Metadata-Version: 2.4
Name: latex2arxiv
Version: 0.6.0
Summary: Validates arXiv compatibility and cleans a LaTeX .zip project in one command
Author-email: "Yu (Hugh) Zheng" <hugh.stats@gmail.com>
License: MIT
Keywords: arxiv,latex,tex,submission,overleaf,bibtex,preflight,validator,publishing
Classifier: Development Status :: 4 - Beta
Classifier: Environment :: Console
Classifier: Intended Audience :: Science/Research
Classifier: License :: OSI Approved :: MIT License
Classifier: Operating System :: OS Independent
Classifier: Programming Language :: Python :: 3
Classifier: Programming Language :: Python :: 3 :: Only
Classifier: Programming Language :: Python :: 3.10
Classifier: Programming Language :: Python :: 3.11
Classifier: Programming Language :: Python :: 3.12
Classifier: Programming Language :: Python :: 3.13
Classifier: Topic :: Text Processing :: Markup :: LaTeX
Classifier: Topic :: Scientific/Engineering
Requires-Python: >=3.10
Description-Content-Type: text/markdown
License-File: LICENSE
Requires-Dist: bibtexparser<2,>=1.4
Requires-Dist: Pillow>=10.0
Requires-Dist: pyyaml>=6.0
Dynamic: license-file

# latex2arxiv

[![Python](https://img.shields.io/badge/python-3.10+-blue.svg)](https://www.python.org/)
[![PyPI](https://img.shields.io/pypi/v/latex2arxiv.svg)](https://pypi.org/project/latex2arxiv/)
[![License: MIT](https://img.shields.io/badge/license-MIT-green.svg)](LICENSE)
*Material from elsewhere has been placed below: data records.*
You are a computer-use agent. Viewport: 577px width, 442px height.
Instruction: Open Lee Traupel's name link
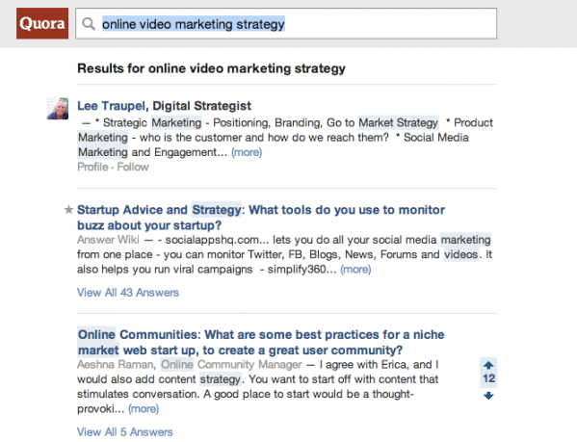coord(111,106)
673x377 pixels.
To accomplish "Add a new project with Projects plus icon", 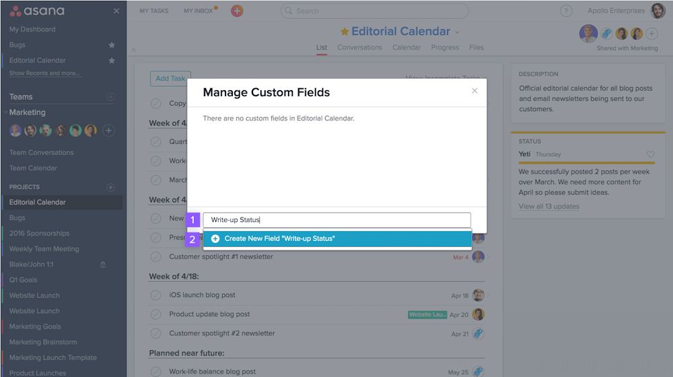I will pos(111,187).
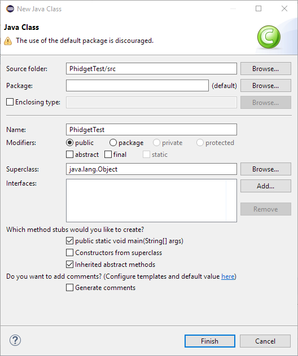Enable the Enclosing type checkbox
Image resolution: width=298 pixels, height=356 pixels.
click(10, 102)
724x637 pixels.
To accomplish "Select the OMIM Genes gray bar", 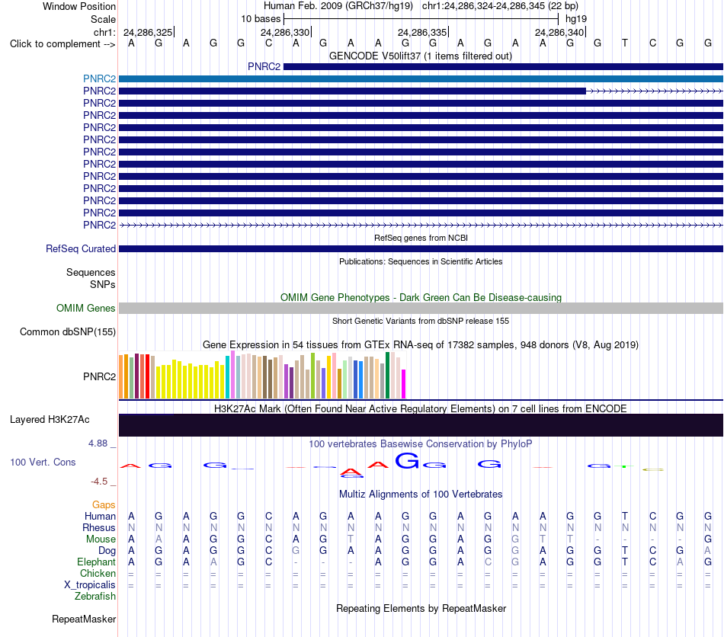I will [421, 309].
**Validates arXiv compatibility and cleans your LaTeX project in one command — zip in, zip out.**

If you submit papers to arXiv, this tool is for you. Drop in a `.zip`, get a new arXiv-ready `.zip` back — your input is never overwritten — with pre-flight checks that catch submission-blocking issues before you upload.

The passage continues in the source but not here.